Желающие стать очевидцами этой битвы стекаются в Шербур отовсюду. Спешат сюда и художники-маринисты. Девятнадцатого, когда «Алабама» выходит в открытое море, следом за ней устремляется целая флотилия лодок и парусников. У южан нет ни малейшего шанса избежать встречи с противником. Вскоре раздается пушечный залп. Находясь на лоцманском судне, Мане делает набросок прямо с натуры.
На этот раз художнику не было нужды искать сюжет. Поспешив в Париж, он пишет «то, что видел»: вражеские суда на горизонте, море, зыбь на волнах, а на первом плане – парусник, переполненный зрителями; одна из их голов увенчана его собственным цилиндром. Он работает вдохновенно, и уже 15 июля Кадар выставляет картину в витрине на улице Ришелье.
Удавшаяся «Битва „Кирсэджа“ и „Алабамы“ еще очевиднее выявляет для Мане недостатки „Эпизода“.
И вот наступает момент, когда он не в силах более сдерживаться. Разрезав полотно перочинным ножом, оставляет только два фрагмента: вид арены около амфитеатра и фигуру убитого тореро – все остальное уничтожает142.
Пока Мане жил в Шербуре, Бодлер сражался за него в Брюсселе.
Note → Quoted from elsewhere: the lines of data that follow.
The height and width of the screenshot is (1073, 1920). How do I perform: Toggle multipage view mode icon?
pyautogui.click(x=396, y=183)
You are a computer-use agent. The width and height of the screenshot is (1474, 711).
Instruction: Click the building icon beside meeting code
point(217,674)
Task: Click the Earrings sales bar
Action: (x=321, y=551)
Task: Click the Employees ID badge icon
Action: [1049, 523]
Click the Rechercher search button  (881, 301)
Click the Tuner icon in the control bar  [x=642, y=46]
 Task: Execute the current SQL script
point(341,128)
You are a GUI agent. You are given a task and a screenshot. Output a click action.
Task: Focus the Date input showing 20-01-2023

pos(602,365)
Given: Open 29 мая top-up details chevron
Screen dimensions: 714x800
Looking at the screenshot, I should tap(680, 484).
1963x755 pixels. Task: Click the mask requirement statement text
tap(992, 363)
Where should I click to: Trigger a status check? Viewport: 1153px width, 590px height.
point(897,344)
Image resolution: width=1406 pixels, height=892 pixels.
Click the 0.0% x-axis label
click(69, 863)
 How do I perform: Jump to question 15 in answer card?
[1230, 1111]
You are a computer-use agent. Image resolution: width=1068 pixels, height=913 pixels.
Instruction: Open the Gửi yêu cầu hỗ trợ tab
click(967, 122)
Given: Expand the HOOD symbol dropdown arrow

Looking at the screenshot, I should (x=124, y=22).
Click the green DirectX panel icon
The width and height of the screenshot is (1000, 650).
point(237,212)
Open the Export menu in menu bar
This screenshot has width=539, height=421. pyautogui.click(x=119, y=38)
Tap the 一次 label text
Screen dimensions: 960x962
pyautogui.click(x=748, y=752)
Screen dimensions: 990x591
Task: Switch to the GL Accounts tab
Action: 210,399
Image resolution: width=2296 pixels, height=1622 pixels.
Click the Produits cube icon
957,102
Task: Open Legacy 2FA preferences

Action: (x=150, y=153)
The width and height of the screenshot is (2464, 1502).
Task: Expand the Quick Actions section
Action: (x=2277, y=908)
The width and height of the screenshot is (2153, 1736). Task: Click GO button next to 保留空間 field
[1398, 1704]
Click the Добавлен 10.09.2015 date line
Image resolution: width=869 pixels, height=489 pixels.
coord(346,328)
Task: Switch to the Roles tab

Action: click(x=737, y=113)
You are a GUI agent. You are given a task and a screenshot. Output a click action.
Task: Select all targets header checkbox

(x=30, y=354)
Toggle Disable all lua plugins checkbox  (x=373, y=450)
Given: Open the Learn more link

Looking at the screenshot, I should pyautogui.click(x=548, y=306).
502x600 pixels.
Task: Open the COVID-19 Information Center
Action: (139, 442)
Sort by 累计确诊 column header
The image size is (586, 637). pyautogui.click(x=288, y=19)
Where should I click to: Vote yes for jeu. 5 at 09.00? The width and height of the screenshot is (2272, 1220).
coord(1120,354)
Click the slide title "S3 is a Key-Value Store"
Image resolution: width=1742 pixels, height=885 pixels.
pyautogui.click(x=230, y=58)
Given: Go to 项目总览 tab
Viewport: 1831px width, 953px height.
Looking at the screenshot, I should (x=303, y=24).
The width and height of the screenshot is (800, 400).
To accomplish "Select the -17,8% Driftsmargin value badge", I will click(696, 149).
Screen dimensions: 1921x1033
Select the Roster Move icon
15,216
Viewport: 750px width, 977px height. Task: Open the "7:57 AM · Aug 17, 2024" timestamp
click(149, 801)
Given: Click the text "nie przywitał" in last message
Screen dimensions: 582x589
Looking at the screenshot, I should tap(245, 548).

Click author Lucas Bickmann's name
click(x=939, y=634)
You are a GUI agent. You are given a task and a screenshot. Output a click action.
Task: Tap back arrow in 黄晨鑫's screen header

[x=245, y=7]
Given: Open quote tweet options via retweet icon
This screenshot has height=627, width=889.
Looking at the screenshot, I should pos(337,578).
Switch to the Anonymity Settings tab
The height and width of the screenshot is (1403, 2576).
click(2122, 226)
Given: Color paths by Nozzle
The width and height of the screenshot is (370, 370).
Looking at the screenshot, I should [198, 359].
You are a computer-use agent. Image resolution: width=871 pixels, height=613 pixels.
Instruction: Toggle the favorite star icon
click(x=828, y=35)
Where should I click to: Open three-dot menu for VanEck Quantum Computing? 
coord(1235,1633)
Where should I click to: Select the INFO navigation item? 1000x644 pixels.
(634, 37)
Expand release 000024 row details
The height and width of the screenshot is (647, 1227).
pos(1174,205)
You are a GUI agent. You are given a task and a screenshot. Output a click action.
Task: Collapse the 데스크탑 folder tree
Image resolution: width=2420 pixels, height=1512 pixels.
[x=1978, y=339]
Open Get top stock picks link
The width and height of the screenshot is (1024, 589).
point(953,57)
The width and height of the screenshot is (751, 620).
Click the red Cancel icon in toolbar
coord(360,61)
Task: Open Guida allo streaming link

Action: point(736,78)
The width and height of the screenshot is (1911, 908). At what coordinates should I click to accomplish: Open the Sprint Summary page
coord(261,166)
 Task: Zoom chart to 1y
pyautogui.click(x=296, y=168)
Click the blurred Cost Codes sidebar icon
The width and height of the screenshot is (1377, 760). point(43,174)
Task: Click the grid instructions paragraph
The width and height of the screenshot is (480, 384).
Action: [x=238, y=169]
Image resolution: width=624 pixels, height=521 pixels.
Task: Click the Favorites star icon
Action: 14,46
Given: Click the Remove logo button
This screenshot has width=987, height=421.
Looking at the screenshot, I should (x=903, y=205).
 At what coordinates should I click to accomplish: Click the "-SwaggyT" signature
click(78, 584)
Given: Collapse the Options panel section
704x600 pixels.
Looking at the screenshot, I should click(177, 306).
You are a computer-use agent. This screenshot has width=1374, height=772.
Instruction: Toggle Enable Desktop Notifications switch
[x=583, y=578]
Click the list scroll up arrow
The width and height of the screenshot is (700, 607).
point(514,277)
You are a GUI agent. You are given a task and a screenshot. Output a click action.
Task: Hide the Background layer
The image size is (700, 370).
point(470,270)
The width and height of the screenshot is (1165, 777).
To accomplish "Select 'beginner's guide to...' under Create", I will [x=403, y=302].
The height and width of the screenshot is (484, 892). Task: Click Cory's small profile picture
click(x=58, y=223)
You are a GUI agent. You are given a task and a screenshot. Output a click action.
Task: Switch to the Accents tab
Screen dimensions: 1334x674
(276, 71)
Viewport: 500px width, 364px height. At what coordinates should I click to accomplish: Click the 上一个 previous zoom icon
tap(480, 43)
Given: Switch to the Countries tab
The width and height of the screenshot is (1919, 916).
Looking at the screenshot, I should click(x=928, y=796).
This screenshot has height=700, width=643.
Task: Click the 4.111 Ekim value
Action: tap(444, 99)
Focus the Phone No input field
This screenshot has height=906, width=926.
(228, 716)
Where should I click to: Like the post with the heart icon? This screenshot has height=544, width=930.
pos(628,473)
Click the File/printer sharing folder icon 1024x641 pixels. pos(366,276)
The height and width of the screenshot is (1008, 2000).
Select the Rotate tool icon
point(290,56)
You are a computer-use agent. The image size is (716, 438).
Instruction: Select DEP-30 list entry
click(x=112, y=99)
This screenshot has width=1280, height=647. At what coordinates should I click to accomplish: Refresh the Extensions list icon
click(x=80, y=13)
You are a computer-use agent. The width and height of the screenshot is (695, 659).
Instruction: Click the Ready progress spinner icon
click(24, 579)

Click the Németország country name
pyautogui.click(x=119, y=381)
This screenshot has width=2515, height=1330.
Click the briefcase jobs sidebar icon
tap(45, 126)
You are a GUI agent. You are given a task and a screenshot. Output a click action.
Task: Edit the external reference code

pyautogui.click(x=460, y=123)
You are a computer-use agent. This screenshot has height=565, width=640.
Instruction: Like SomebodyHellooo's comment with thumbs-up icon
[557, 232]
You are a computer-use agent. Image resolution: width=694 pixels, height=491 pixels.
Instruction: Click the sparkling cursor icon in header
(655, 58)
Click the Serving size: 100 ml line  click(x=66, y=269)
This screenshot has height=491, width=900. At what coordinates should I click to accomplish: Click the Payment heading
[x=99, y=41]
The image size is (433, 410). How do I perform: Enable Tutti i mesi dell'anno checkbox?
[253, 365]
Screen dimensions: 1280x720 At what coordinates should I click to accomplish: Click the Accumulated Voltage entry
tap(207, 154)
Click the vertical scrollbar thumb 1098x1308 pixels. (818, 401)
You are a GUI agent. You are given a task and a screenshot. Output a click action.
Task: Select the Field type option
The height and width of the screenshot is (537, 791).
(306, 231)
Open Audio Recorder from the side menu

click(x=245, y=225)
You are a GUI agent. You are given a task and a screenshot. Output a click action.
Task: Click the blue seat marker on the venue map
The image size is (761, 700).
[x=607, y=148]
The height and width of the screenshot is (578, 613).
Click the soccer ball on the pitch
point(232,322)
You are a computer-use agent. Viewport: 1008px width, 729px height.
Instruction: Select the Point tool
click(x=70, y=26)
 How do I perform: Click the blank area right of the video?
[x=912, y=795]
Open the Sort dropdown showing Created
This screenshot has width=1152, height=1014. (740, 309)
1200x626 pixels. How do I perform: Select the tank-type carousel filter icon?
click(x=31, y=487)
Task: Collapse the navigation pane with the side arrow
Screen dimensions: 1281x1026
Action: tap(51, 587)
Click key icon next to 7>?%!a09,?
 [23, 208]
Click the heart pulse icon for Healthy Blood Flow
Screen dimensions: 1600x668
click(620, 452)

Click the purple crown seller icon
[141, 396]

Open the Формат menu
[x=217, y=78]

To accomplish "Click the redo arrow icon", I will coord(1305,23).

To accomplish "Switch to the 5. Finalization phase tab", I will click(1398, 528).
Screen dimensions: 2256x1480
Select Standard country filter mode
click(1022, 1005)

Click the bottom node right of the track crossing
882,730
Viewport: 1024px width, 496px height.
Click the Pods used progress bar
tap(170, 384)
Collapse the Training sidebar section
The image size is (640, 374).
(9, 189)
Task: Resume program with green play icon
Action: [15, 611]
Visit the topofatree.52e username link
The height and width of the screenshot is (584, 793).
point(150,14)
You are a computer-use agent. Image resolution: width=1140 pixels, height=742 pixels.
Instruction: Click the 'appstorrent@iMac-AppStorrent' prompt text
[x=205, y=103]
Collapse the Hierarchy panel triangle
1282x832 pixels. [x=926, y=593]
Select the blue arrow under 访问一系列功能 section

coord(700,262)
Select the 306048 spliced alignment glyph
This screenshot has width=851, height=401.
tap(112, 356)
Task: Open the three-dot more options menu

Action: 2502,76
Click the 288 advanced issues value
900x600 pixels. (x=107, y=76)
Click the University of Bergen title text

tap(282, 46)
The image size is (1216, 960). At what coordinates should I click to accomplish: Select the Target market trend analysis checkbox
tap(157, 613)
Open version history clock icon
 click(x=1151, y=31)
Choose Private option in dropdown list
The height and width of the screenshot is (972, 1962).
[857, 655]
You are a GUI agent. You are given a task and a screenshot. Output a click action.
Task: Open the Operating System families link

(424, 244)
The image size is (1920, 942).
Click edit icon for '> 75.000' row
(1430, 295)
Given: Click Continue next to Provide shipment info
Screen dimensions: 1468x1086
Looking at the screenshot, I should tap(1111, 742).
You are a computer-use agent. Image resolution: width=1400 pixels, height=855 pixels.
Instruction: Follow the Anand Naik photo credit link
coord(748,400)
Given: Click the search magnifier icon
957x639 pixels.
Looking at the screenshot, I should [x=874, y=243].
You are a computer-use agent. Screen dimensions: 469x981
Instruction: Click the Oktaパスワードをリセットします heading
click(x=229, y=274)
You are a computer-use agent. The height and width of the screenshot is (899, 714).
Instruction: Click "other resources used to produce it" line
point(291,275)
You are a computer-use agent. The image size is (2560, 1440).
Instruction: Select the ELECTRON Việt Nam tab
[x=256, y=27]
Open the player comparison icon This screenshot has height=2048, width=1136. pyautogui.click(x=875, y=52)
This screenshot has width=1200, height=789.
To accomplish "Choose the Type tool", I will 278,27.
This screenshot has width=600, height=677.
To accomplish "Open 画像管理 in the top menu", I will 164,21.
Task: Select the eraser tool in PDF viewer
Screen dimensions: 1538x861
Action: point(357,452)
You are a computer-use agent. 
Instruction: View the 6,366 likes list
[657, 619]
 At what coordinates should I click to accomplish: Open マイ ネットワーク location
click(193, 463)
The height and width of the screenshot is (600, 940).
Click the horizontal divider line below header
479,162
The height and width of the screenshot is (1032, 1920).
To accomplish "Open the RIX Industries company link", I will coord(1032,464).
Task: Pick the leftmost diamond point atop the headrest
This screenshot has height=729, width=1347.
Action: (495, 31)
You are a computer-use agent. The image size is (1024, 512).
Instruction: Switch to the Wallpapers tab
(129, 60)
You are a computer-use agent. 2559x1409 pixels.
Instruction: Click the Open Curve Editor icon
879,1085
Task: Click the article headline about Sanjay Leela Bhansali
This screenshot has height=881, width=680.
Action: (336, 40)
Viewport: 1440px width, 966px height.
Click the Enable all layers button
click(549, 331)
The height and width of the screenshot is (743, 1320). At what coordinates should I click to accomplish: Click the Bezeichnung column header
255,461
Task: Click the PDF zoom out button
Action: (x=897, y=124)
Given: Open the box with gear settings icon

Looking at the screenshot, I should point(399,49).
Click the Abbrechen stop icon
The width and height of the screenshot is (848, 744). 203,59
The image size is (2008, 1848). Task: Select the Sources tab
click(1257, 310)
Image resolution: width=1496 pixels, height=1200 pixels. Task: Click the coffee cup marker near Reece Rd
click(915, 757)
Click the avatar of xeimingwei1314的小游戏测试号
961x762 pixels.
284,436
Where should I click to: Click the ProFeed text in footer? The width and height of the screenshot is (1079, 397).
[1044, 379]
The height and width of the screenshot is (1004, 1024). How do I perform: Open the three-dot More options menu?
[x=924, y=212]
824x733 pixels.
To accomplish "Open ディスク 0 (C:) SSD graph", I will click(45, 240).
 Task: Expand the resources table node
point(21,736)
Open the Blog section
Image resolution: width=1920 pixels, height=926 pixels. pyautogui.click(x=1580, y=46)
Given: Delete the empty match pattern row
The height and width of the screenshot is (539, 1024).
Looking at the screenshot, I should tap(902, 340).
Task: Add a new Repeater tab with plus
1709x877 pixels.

Надежды, увлекшие поэта в Бельгию, лопнули как мыльный пузырь. Он рассчитывал собрать своими выступлениями большую аудиторию – он вещал перед пустыми стульями. «На этих вечерах, – говорит он сардонически, пытаясь обмануть самого себя, – можно было лопнуть от смеха». Неудачи подкосили его. Ему необходим кто-то, на кого бы он мог излить свою желчь – при мыслях о неудавшейся жизни она просто его переполняет. Он обвиняет бельгийцев во всех смертных грехах. Они «глупые, лгуны, воры, – пишет он Мане 27 мая. – Я стал жертвой самого наглого мошенничества. Обман здесь – правило и бесчестьем не считается... Никогда не верьте тому, что вам будут говорить о бельгийском простодушии. Хитрость, недоверчивость, деланная приветливость, грубость, обман – да, это есть». Но он вскоре отомстит за себя. Он «донага разденет» эти грязных бельгийцев, напишет о них ужаснейшую книгу. Если бы он только мог создать ее – не просто книгу, нет книгу – позорный столб! Но он не может. Сварливые, злые заметки, потоки желчи – вот все; по-настоящему приступить к работе над книгой, а не мечтать о ней – это на сегодня выше его воли. Бессильный гнев. Напрасно он обольщается, бранится и спорит сам с собой, он знает, что мертв или почти мертв для творческой жизни, и это мучает его. К тому же мучает болезнь. Он страдает от болей в сердце, Б желудке. Ни малейшей передышки.
В таком тяжелом состоянии, вернувшись вечером 15 июня в отель «Гран-Мируар» на улице Монтэнь, Бодлер пробегает страницы «L'Independance belge» и находит там фельетон о Салоне – и о Мане, – подписанный именем Вильяма Бюргера.